Screen grounding examples
<<<<

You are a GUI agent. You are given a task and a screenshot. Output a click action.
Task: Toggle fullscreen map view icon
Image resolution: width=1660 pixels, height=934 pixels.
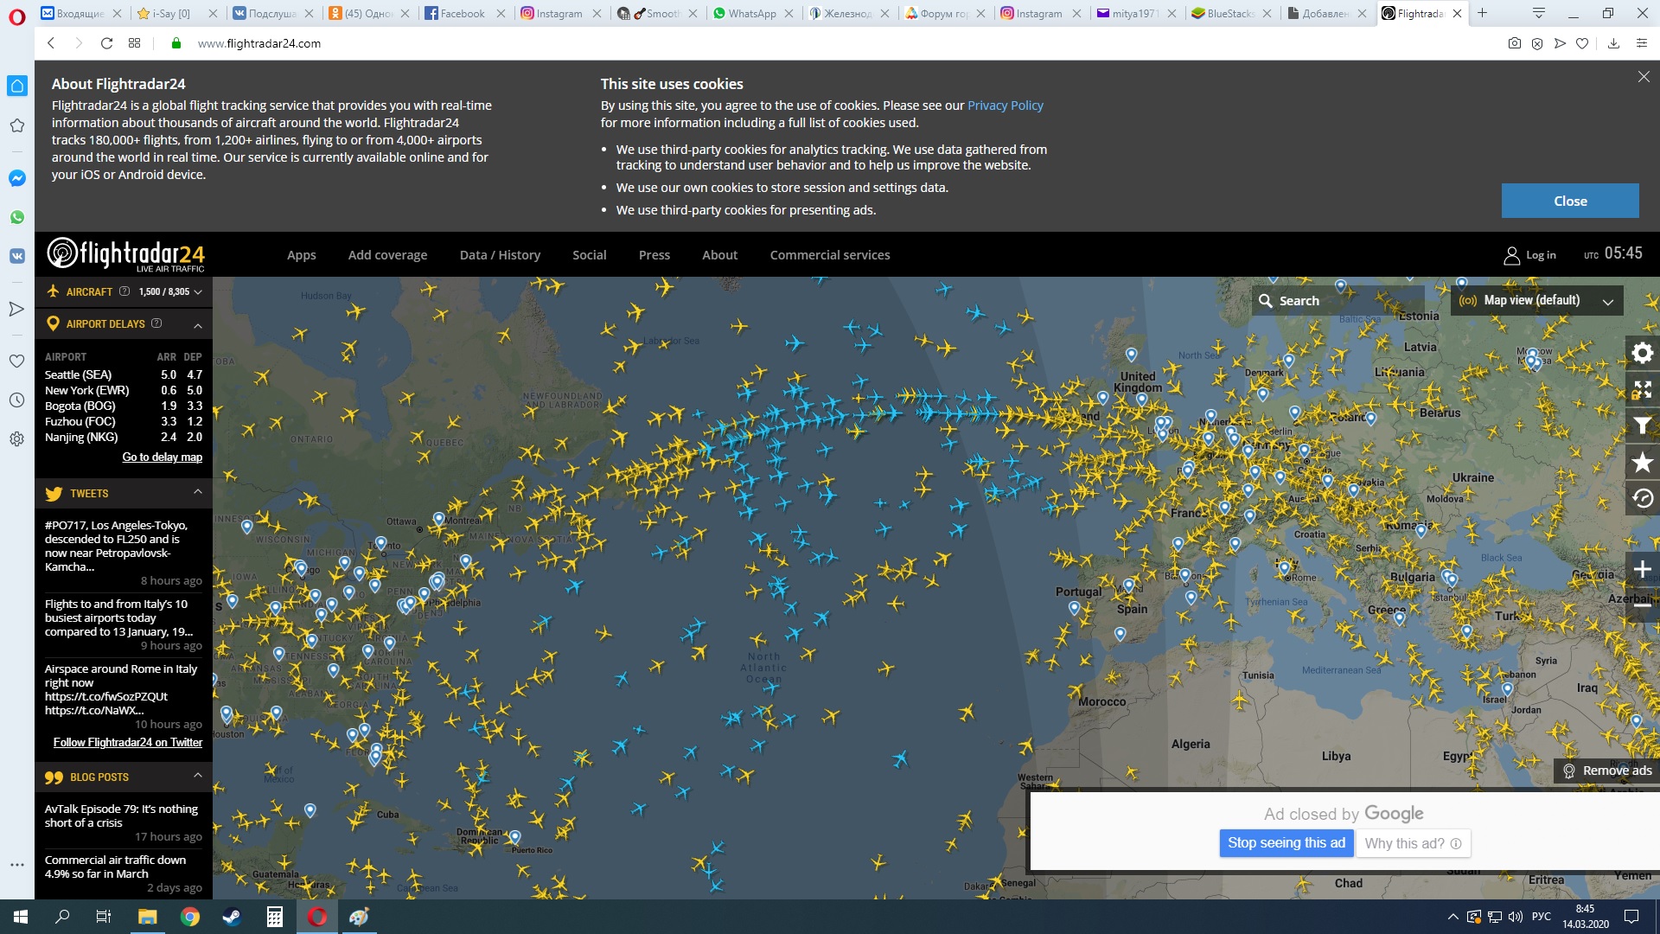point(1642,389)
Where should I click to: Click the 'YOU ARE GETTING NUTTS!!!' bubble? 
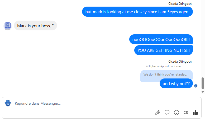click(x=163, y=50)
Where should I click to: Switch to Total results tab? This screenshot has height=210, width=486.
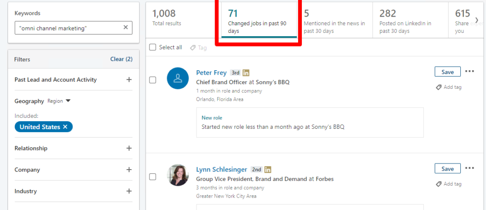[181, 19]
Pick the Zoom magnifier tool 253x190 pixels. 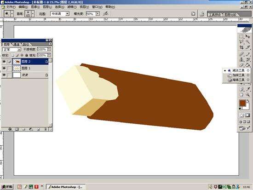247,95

>>>>

Count the lines above that contain the word "should", and reply with the number alone.

SOLUTION FOR THIS TASK: 2